(Records)
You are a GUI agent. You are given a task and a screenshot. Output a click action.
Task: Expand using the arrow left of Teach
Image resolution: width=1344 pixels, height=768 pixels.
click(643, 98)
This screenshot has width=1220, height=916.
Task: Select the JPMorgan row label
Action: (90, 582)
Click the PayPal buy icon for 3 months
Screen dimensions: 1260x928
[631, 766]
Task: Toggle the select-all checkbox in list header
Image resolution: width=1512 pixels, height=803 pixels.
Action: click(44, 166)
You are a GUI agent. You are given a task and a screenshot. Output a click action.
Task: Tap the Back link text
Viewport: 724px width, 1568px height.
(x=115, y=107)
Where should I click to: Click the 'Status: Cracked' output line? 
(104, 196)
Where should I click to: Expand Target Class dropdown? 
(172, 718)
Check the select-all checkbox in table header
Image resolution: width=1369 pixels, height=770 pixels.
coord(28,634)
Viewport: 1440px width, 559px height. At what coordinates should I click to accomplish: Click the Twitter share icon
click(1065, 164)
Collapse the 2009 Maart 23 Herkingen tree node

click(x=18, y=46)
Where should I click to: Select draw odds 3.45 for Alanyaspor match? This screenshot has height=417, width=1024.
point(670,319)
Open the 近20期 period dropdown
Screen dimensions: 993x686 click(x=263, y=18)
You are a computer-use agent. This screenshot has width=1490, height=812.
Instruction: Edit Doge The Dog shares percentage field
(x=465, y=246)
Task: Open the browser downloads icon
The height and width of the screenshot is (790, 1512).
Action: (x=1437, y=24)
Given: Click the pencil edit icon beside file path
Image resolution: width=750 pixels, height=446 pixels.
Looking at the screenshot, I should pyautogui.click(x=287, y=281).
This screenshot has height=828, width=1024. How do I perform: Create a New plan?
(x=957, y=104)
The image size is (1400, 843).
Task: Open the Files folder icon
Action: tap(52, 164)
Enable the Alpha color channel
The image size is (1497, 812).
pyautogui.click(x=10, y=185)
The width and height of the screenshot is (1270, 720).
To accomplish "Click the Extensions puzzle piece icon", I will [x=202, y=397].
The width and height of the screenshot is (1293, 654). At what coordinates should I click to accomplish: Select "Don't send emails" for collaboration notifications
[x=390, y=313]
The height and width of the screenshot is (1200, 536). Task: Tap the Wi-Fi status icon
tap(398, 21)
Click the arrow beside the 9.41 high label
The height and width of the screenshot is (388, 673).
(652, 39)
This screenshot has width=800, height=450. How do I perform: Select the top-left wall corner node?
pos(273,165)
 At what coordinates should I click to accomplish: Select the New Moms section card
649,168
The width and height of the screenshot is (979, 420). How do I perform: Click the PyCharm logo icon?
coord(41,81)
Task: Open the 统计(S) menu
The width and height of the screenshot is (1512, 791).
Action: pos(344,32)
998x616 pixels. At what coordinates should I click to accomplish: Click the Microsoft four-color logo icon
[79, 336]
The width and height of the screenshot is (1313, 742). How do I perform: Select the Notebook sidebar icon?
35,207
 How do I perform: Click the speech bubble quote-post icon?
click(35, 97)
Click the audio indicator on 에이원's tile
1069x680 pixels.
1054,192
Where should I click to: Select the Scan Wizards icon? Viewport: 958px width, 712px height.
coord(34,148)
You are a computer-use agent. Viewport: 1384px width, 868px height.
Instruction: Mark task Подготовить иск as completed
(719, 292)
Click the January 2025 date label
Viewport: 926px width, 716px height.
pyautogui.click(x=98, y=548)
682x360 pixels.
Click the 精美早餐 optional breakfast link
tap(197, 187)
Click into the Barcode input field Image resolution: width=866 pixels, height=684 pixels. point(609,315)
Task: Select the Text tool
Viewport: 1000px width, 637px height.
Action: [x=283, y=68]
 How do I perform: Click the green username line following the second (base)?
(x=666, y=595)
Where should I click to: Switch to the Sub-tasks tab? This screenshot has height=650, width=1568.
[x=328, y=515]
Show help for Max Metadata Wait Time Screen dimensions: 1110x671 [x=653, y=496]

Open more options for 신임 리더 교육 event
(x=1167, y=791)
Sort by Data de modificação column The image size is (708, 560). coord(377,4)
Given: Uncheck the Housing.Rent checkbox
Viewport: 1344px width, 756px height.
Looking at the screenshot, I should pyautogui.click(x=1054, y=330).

■ Problem description
Render everything in the material from the line containing "Given: Uncheck the Housing.Rent checkbox" down to the end as a two-column CSV with columns named text and answer. Put each text and its answer together on one row, with each value in a single quoted field and any line breaks replaced by spaces.

■ Correct result
text,answer
"Given: Uncheck the Housing.Rent checkbox Viewport: 1344px width, 756px height.","Looking at the screenshot, I should pyautogui.click(x=1054, y=330)."